■ Ausgewählter Textauszug
Socken, Herrenschuhe, Wurstkonserven - das alles können von Armut Betroffene in dieser Zeit gut gebrauchen. Denn die Kleiderkammern müssen fürs Erste geschlossen bleiben und auch die Bamberger Wärmestube in der Siechenstraße kann nur noch eine begrenzte Menge an Menschen aufnehmen. Deswegen hat sich die Dompfarrkita St. Michael zum Ziel gesetzt, diesen Menschen ein besonderes Weihnachtsgeschenk zu machen.

Passend zu dem Jahresmotto der Kindertagesstätte "Kinder machen die Welt bunter - Welche Farbe hat die Welt?", stellten sich die Kinder die Frage, welche Farben Bamberg hat. "Schnell wurde klar, Bamberg ist bunt, aber nicht für jeden. Es gibt auch Menschen, die hier leben und arm sind, keine Wohnung haben, keine Arbeit und oft auch keine Familie", sagt Anja Fromm, Leiterin der Dompfarrkita St. Michael. "Den Kindern war klar, irgendwie müssen wir helfen", sagt die 43-Jährige. So sei die Idee mit den Weihnachtstaschen entstanden.

■ Einträge des Datensatzes
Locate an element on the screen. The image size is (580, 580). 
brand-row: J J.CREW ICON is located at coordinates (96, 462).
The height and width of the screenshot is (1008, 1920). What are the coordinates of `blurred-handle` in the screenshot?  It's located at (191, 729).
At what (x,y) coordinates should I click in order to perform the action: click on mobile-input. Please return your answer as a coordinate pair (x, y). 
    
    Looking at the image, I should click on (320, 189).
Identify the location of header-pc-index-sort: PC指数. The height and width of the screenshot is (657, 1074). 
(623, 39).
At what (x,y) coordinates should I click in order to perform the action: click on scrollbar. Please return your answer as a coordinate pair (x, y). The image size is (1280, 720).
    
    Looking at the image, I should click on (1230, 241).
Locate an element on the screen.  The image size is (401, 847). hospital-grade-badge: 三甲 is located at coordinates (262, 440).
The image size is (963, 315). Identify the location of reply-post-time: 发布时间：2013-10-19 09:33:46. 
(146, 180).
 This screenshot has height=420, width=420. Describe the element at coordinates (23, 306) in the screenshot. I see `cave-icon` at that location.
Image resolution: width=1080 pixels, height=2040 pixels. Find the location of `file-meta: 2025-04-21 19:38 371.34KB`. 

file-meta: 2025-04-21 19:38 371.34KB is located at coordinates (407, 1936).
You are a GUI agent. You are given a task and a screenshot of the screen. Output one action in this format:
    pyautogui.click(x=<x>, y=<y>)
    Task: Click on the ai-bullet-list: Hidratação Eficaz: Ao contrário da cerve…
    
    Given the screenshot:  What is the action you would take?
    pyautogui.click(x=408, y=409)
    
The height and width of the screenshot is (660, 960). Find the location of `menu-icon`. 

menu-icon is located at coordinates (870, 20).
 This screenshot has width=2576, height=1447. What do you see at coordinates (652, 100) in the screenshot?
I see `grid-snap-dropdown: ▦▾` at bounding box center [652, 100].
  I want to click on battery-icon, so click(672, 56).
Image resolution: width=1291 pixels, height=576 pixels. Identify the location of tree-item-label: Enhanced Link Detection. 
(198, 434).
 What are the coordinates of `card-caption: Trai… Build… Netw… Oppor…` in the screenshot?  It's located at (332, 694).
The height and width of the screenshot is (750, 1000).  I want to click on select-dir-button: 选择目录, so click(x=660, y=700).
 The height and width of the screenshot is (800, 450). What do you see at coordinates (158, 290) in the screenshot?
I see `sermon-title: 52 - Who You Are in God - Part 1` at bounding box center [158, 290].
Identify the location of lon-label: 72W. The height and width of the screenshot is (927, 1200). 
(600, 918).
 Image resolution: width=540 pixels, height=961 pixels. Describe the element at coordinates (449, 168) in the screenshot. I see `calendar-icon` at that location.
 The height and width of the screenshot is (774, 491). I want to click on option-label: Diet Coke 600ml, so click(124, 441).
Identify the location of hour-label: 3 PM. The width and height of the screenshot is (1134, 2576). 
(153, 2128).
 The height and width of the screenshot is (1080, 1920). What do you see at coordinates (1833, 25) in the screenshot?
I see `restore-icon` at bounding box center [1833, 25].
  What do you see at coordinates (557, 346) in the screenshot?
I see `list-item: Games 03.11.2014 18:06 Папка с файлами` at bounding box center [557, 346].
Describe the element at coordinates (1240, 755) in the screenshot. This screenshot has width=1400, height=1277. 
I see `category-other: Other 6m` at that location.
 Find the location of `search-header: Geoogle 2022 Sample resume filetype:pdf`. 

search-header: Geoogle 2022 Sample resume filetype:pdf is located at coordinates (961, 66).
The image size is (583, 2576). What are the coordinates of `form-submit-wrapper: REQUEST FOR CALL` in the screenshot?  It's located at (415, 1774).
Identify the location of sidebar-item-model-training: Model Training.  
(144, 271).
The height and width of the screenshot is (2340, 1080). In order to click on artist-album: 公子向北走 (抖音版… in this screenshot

■ Aufgaben
1. Zähle alle Dinge auf, die laut dem Textauszug von Armut Betroffene in dieser Zeit gut gebrauchen können.
2. Gib aus dem Textauszug eine Stelle wörtlich wieder: Setze bei den Worten "Socken, Herrenschuhe, Wurstkonserven" ein und ende nach den Worten "Weihnachtsgeschenk zu machen.".
3. Prüfe anhand des Textauszugs, ob die folgenden Aussagen zutreffen, und belege jede Antwort mit einem wörtlichen Zitat: (a) Die Kleiderkammern sind vorerst geschlossen. (b) Anja Fromm ist 53 Jahre alt. (c) Das Jahresmotto der Kindertagesstätte lautet "Bamberg ist bunt".
Die Einträge spielen hierfür keine Rolle.

■ Lösungen
1. Socken, Herrenschuhe, Wurstkonserven

2.
Socken, Herrenschuhe, Wurstkonserven - das alles können von Armut Betroffene in dieser Zeit gut gebrauchen. Denn die Kleiderkammern müssen fürs Erste geschlossen bleiben und auch die Bamberger Wärmestube in der Siechenstraße kann nur noch eine begrenzte Menge an Menschen aufnehmen. Deswegen hat sich die Dompfarrkita St. Michael zum Ziel gesetzt, diesen Menschen ein besonderes Weihnachtsgeschenk zu machen.

3.
(a) Ja: "Denn die Kleiderkammern müssen fürs Erste geschlossen bleiben"
(b) Nein: "sagt die 43-Jährige"
(c) Nein: "Kinder machen die Welt bunter - Welche Farbe hat die Welt?"